● EXTRACTED MATERIAL
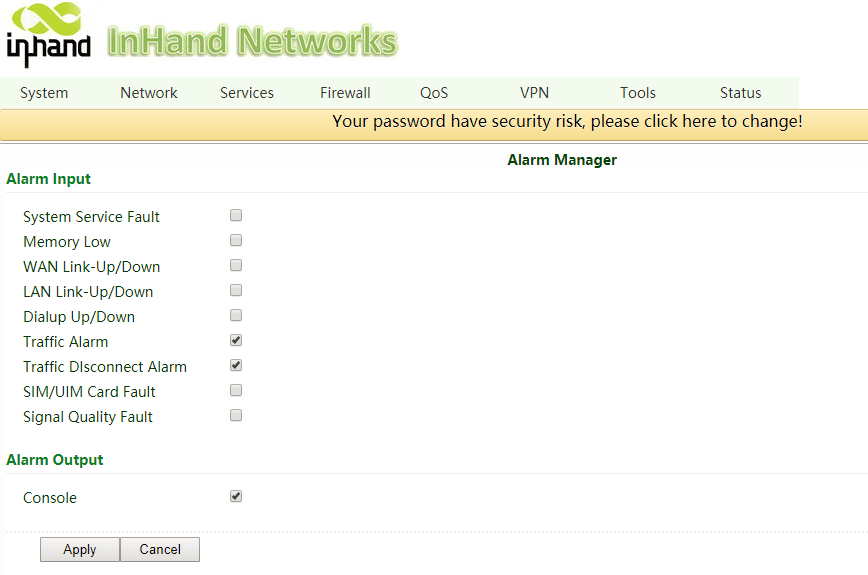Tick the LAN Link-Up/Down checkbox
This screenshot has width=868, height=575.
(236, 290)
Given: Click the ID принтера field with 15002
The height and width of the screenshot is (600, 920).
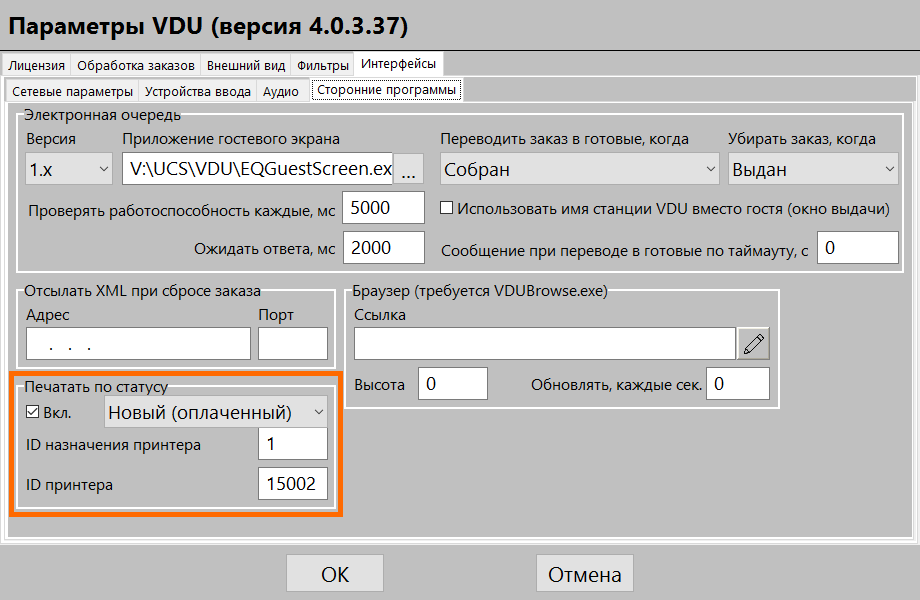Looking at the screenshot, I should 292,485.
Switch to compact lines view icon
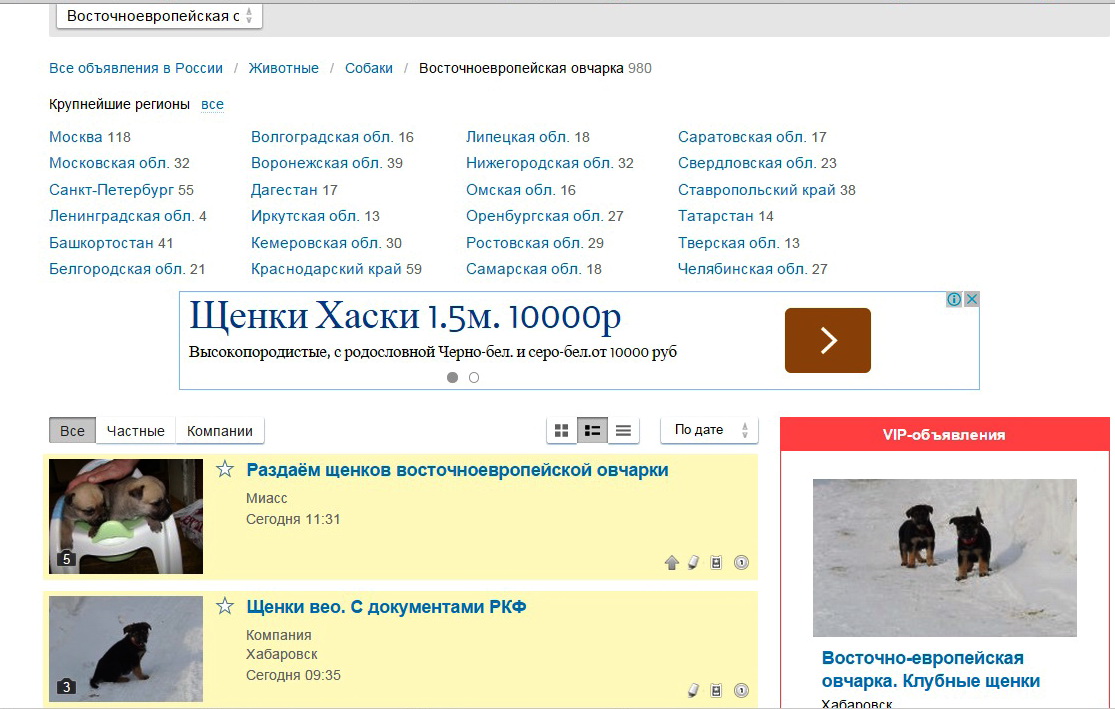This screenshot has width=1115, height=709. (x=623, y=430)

● EXERCISE BRIEF
There should be an exact restatement of the lines from the line with "The height and" through the last line of the entries above, and no pictures in it.

● REPLY TO THE TASK
The height and width of the screenshot is (600, 920).
Looking at the screenshot, I should 292,485.
Switch to compact lines view icon
This screenshot has width=1115, height=709. (x=623, y=430)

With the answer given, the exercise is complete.